TASK OBJECTIVE ::
Word for word, repeat all of the entries below.

►

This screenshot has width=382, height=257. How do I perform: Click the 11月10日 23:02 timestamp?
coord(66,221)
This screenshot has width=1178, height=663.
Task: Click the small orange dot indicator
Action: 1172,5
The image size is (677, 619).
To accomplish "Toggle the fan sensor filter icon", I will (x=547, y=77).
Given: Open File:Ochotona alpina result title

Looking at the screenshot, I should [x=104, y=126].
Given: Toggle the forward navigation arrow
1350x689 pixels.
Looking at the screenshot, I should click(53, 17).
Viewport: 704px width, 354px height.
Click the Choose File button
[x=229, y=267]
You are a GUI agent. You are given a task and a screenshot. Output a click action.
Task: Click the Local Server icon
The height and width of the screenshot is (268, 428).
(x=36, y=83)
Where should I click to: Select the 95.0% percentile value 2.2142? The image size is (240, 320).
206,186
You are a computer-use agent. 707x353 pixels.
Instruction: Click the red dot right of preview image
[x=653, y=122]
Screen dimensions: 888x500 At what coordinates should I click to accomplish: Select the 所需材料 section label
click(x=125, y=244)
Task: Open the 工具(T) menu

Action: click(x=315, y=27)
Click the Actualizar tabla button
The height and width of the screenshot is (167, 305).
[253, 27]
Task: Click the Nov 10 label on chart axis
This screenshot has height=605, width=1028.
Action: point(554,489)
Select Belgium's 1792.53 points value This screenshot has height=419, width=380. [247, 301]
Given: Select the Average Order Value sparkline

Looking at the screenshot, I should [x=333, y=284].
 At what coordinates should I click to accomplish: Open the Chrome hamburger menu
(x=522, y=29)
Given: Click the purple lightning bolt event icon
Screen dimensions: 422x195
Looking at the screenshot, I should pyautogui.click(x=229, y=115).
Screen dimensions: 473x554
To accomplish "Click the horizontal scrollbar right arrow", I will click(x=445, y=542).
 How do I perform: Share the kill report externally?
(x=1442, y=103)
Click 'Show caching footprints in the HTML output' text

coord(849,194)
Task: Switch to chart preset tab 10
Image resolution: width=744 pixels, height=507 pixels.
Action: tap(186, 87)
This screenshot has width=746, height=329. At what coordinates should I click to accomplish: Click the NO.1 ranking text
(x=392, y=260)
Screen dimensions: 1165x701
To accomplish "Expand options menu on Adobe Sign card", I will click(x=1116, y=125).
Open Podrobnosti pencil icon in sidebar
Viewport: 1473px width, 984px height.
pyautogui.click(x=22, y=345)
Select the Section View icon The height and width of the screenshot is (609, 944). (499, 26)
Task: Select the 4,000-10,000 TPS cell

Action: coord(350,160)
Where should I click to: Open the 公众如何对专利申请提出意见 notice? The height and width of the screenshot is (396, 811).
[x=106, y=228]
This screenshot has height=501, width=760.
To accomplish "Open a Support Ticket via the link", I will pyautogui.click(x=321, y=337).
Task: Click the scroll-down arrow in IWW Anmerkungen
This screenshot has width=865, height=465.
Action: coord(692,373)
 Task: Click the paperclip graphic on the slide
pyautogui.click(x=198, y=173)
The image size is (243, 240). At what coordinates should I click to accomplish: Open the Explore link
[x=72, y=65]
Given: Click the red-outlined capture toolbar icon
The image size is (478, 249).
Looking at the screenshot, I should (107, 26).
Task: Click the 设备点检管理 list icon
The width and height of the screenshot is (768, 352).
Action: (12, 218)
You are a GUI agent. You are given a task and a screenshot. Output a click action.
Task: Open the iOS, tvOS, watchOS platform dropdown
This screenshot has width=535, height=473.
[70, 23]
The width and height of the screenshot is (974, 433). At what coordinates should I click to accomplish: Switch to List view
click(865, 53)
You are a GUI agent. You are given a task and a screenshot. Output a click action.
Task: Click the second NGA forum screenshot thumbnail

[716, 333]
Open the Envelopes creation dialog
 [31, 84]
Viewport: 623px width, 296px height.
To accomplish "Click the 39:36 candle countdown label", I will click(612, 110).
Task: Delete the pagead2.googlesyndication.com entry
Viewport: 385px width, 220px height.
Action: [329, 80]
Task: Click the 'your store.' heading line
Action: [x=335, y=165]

◄

EXERCISE ANSWER ::
This screenshot has width=382, height=257. How do I perform: Click the 11月10日 23:02 timestamp?
coord(66,221)
This screenshot has width=1178, height=663.
Task: Click the small orange dot indicator
Action: 1172,5
The image size is (677, 619).
To accomplish "Toggle the fan sensor filter icon", I will (x=547, y=77).
Given: Open File:Ochotona alpina result title

Looking at the screenshot, I should [x=104, y=126].
Given: Toggle the forward navigation arrow
1350x689 pixels.
Looking at the screenshot, I should click(53, 17).
Viewport: 704px width, 354px height.
Click the Choose File button
[x=229, y=267]
You are a GUI agent. You are given a task and a screenshot. Output a click action.
Task: Click the Local Server icon
The height and width of the screenshot is (268, 428).
(x=36, y=83)
Where should I click to: Select the 95.0% percentile value 2.2142? The image size is (240, 320).
206,186
You are a computer-use agent. 707x353 pixels.
Instruction: Click the red dot right of preview image
[x=653, y=122]
Screen dimensions: 888x500 At what coordinates should I click to accomplish: Select the 所需材料 section label
click(x=125, y=244)
Task: Open the 工具(T) menu

Action: click(x=315, y=27)
Click the Actualizar tabla button
The height and width of the screenshot is (167, 305).
[253, 27]
Task: Click the Nov 10 label on chart axis
This screenshot has height=605, width=1028.
Action: point(554,489)
Select Belgium's 1792.53 points value This screenshot has height=419, width=380. [247, 301]
Given: Select the Average Order Value sparkline

Looking at the screenshot, I should [x=333, y=284].
 At what coordinates should I click to accomplish: Open the Chrome hamburger menu
(x=522, y=29)
Given: Click the purple lightning bolt event icon
Screen dimensions: 422x195
Looking at the screenshot, I should pyautogui.click(x=229, y=115).
Screen dimensions: 473x554
To accomplish "Click the horizontal scrollbar right arrow", I will click(x=445, y=542).
 How do I perform: Share the kill report externally?
(x=1442, y=103)
Click 'Show caching footprints in the HTML output' text

coord(849,194)
Task: Switch to chart preset tab 10
Image resolution: width=744 pixels, height=507 pixels.
Action: tap(186, 87)
This screenshot has width=746, height=329. At what coordinates should I click to accomplish: Click the NO.1 ranking text
(x=392, y=260)
Screen dimensions: 1165x701
To accomplish "Expand options menu on Adobe Sign card", I will click(x=1116, y=125).
Open Podrobnosti pencil icon in sidebar
Viewport: 1473px width, 984px height.
pyautogui.click(x=22, y=345)
Select the Section View icon The height and width of the screenshot is (609, 944). (499, 26)
Task: Select the 4,000-10,000 TPS cell

Action: coord(350,160)
Where should I click to: Open the 公众如何对专利申请提出意见 notice? The height and width of the screenshot is (396, 811).
[x=106, y=228]
This screenshot has height=501, width=760.
To accomplish "Open a Support Ticket via the link", I will pyautogui.click(x=321, y=337).
Task: Click the scroll-down arrow in IWW Anmerkungen
This screenshot has width=865, height=465.
Action: coord(692,373)
 Task: Click the paperclip graphic on the slide
pyautogui.click(x=198, y=173)
The image size is (243, 240). At what coordinates should I click to accomplish: Open the Explore link
[x=72, y=65]
Given: Click the red-outlined capture toolbar icon
The image size is (478, 249).
Looking at the screenshot, I should (107, 26).
Task: Click the 设备点检管理 list icon
The width and height of the screenshot is (768, 352).
Action: (12, 218)
You are a GUI agent. You are given a task and a screenshot. Output a click action.
Task: Open the iOS, tvOS, watchOS platform dropdown
This screenshot has width=535, height=473.
[70, 23]
The width and height of the screenshot is (974, 433). At what coordinates should I click to accomplish: Switch to List view
click(865, 53)
You are a GUI agent. You are given a task and a screenshot. Output a click action.
Task: Click the second NGA forum screenshot thumbnail

[716, 333]
Open the Envelopes creation dialog
 [31, 84]
Viewport: 623px width, 296px height.
To accomplish "Click the 39:36 candle countdown label", I will click(612, 110).
Task: Delete the pagead2.googlesyndication.com entry
Viewport: 385px width, 220px height.
Action: [329, 80]
Task: Click the 'your store.' heading line
Action: [x=335, y=165]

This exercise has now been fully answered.